Иногда он слышал, как по ночам где-то скрипят двери или доносятся шаги. Это были звуки чужой власти, чужого контроля, напоминание, что он здесь не сам по себе. Его свобода закончилась в тот день, когда родители отвернулись от него. И теперь всё, что у него было — это выживание. Но и оно казалось слишком тяжелым.
Он пытался найти в себе силы не сдаваться, хотя бы держать внутри огонёк надежды. Но этот огонёк с каждым днём угасал. Его гасили холодные взгляды, тяжелые слова, мрачные стены. Он ловил себя на мысли, что боится будущего. Будущее не принадлежало ему, и в этом была его главная боль. Он больше не мог строить планы, не мог мечтать. Что бы он ни вообразил, всё рушилось ещё до того, как успевало оформиться в его голове. Он был пленником, и эта мысль сжигала его изнутри. Иногда ночью он просыпался в холодном поту. Его сердце билось так, словно пыталось вырваться из груди, словно хотело убежать от него самого. Он хватал воздух ртом, но воздух был густым, липким, как туман. В эти моменты он понимал, что больше не может различать, где сон, а где явь. Всё сливалось в одно. Боль, страх, отчаяние — всё стало его новой реальностью. И в этой реальности не было места свету. Он чувствовал, как его ломают. Не сразу, не грубо — а медленно, настойчиво, каждую секунду. Как будто его душу растягивали на части, пока она не становилась тоньше, прозрачнее, пока от неё не оставалось ничего. Он знал: если так будет продолжаться, он перестанет быть собой. Останется только оболочка. И иногда ему казалось, что именно этого от него и ждут. Чтобы он перестал сопротивляться. Чтобы он забыл, что значит быть живым. Но где-то глубоко внутри всё ещё теплилась искра. Маленькая, упрямая. Может быть, именно она и не давала ему окончательно сломаться. Он не знал, сколько еще сможет продержаться. Но он знал: пока эта искра горит, он всё ещё существует. Пусть даже мир забыл о нём, пусть даже родители предали его, пусть даже стены вокруг кажутся вечными — он всё равно был здесь. И это был его тихий, невидимый протест. Но он не мог знать, что впереди ждёт его ещё более тёмная дорога. Что то, что он считал дном, было лишь началом падения.
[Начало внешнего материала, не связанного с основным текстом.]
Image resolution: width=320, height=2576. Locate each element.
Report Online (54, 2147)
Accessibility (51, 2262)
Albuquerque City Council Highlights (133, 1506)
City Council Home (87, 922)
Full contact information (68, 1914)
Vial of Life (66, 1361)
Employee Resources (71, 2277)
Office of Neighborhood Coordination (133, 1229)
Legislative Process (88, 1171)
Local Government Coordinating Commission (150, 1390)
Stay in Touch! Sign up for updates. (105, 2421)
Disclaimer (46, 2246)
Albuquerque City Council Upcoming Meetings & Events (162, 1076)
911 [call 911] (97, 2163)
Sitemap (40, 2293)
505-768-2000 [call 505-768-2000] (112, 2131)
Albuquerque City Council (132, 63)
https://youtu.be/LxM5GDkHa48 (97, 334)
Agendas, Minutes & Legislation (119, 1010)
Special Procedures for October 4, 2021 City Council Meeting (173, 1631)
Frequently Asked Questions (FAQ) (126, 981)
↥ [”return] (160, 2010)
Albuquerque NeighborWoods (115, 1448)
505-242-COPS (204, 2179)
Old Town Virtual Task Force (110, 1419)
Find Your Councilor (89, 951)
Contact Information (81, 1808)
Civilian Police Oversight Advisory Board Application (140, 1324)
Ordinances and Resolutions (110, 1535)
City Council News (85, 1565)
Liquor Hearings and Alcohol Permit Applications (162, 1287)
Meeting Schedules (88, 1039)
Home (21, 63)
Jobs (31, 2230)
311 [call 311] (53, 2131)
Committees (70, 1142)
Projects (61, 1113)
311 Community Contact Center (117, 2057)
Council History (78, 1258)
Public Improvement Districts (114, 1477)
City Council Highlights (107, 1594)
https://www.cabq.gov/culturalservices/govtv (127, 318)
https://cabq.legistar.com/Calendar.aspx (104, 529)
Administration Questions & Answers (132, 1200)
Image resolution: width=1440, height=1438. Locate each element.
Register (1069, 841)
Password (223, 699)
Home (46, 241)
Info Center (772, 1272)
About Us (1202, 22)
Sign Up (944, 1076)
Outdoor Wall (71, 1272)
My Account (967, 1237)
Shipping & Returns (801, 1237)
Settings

Его дни превратились в одинаковые серые тени, которые сменяли друг друга, не оставляя за собой ничего, кроме усталости. Он перестал считать время, потому что время больше не принадлежало ему. Каждое утро начиналось одинаково: холодный свет проникал в комнату, он открывал глаза и ощущал пустоту. Не было смысла вставать, но он всё равно вставал, потому что оставаться в кровати означало утонуть в собственных мыслях. Мысли были врагами. Они шептали о прошлом, о том, что он потерял, о том, что у него никогда больше не будет. Иногда они говорили ему, что он сам виноват, что, может быть, если бы он был другим — родители не сделали бы этого. Но глубоко внутри он понимал: нет. Виноват не он. Виноваты они. И всё равно эта мысль не приносила облегчения. Он чувствовал себя лишним, ненужным, выброшенным. Когда он ходил по дому, его шаги отдавались в пустоте, словно эхо было его единственным собеседником. Иногда он останавливался и слушал, как где-то за стеной звучат голоса. Чужие, глухие, властные. Они принадлежали тем, кто решал его судьбу. Он не слышал слов, но слышал интонации, и этих интонаций хватало, чтобы понимать: речь идёт не о нём как о человеке. Речь шла о том, что можно с ним сделать, что можно из него получить. Это было словно вечное напоминание, что он больше не принадлежал себе. По ночам он часто не мог заснуть. Он лежал и смотрел в потолок, пока глаза не начинали резать от усталости. В темноте его мысли оживали и превращались в картины. Он видел свою свободу, которая растворялась, как дым. Видел свои мечты, которые горели в огне, и он не мог их спасти. Иногда ему казалось, что он слышит собственный крик, но этот крик был внутри, и никто кроме него не мог его услышать. Его сердце стучало медленно, тяжело, как будто каждое его биение давалось с трудом. Он чувствовал себя пленником даже внутри своего тела. Он пытался искать спасение в мелочах. Иногда он смотрел в окно, где небо меняло цвета, и это было единственным напоминанием, что время всё же движется. Иногда он слушал, как дождь бьётся о стекло, и этот звук казался ему настоящим, живым, в отличие от всего остального. Он даже находил странное утешение в том, что где-то там, за этими стенами, мир всё ещё существует.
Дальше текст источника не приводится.